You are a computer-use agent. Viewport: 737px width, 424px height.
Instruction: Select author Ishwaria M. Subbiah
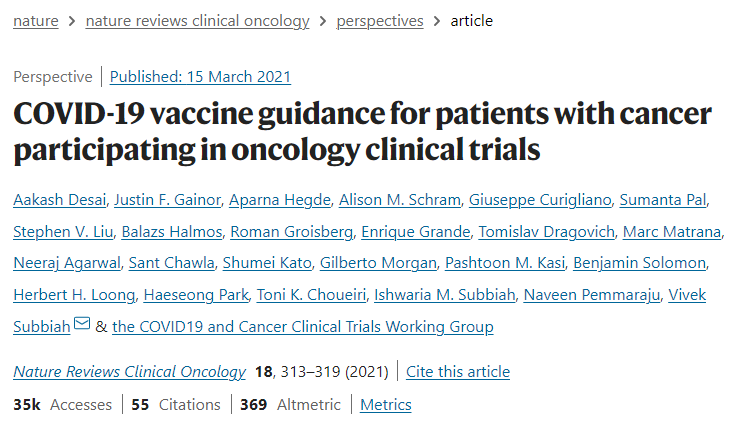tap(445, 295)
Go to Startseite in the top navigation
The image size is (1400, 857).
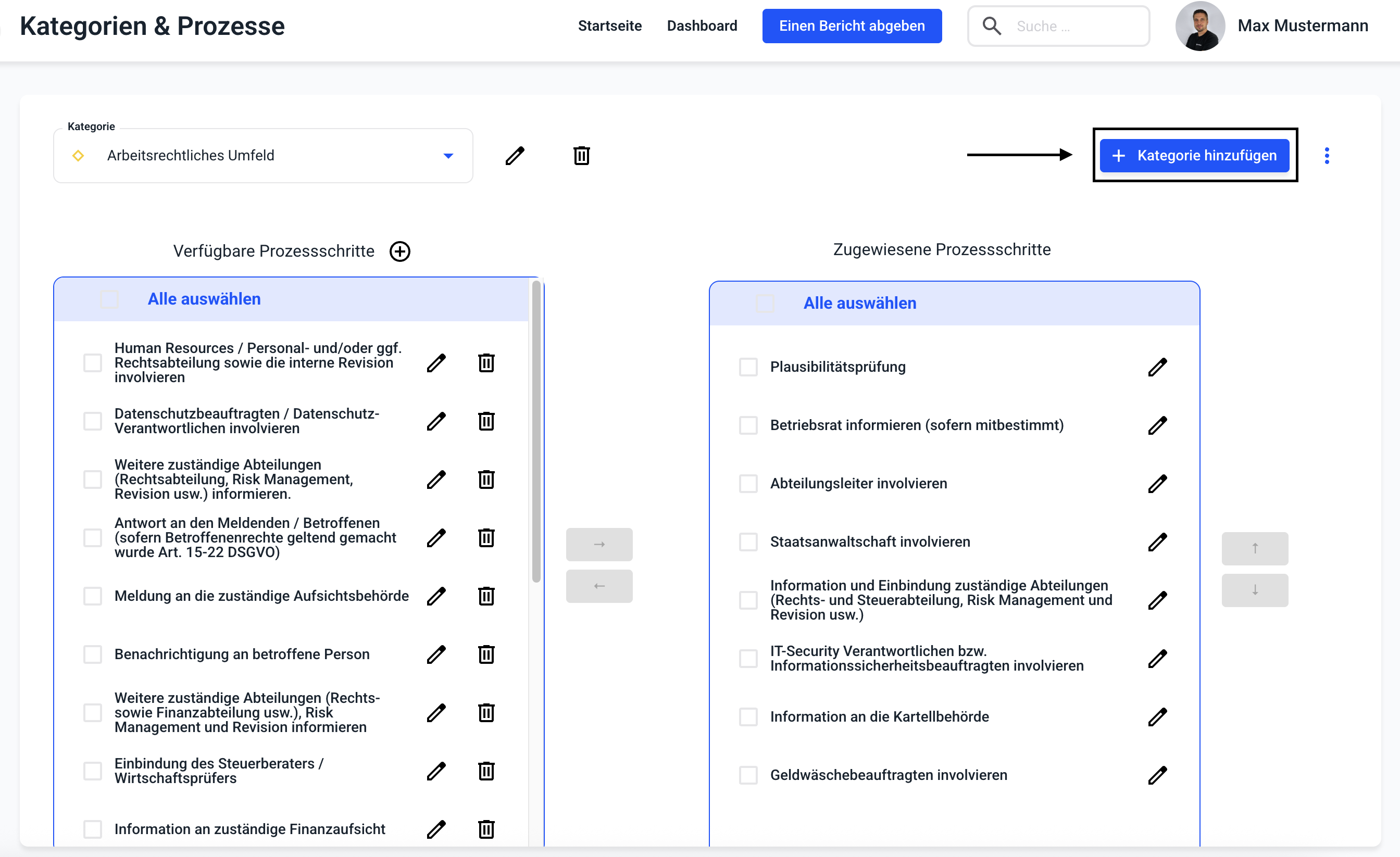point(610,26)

------

▸ **Task directions**
Identify each line in the listing above that contains the word "width", and copy those lines.

▸ **Task response**
You are a computer-use agent. Viewport: 737px width, 424px height.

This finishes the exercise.